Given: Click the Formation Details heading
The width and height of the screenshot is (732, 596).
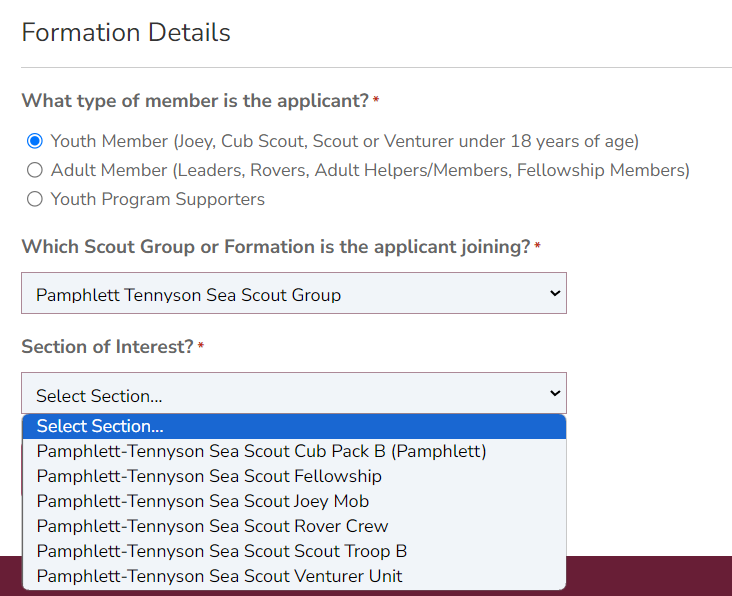Looking at the screenshot, I should [126, 33].
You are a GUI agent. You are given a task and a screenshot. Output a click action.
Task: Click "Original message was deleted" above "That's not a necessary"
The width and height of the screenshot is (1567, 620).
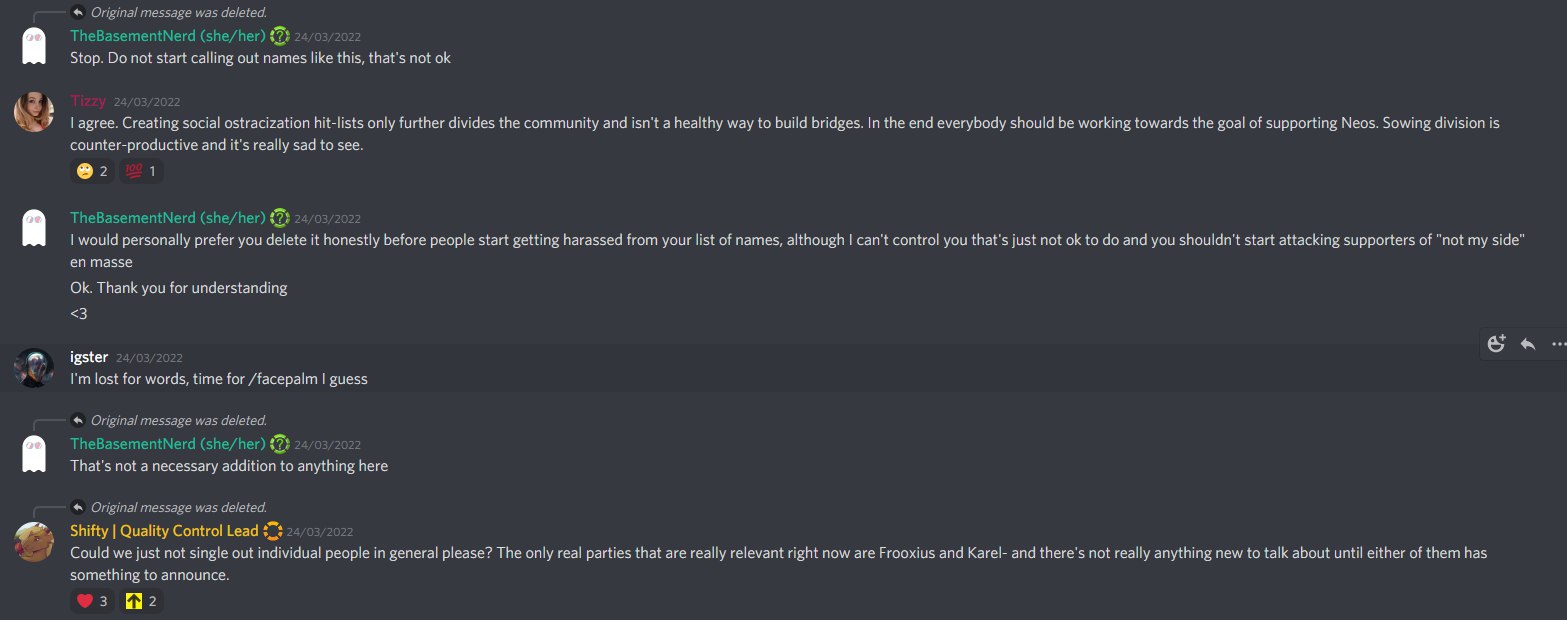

Work to complete
Only one thing is required here: an exact copy of the lines from the one bearing "You are a GUI" through the final line above, both included, with pictures left out.

Answer for the task
You are a GUI agent. You are given a task and a screenshot. Output a click action.
Task: Click "Original message was deleted" above "That's not a necessary"
The width and height of the screenshot is (1567, 620).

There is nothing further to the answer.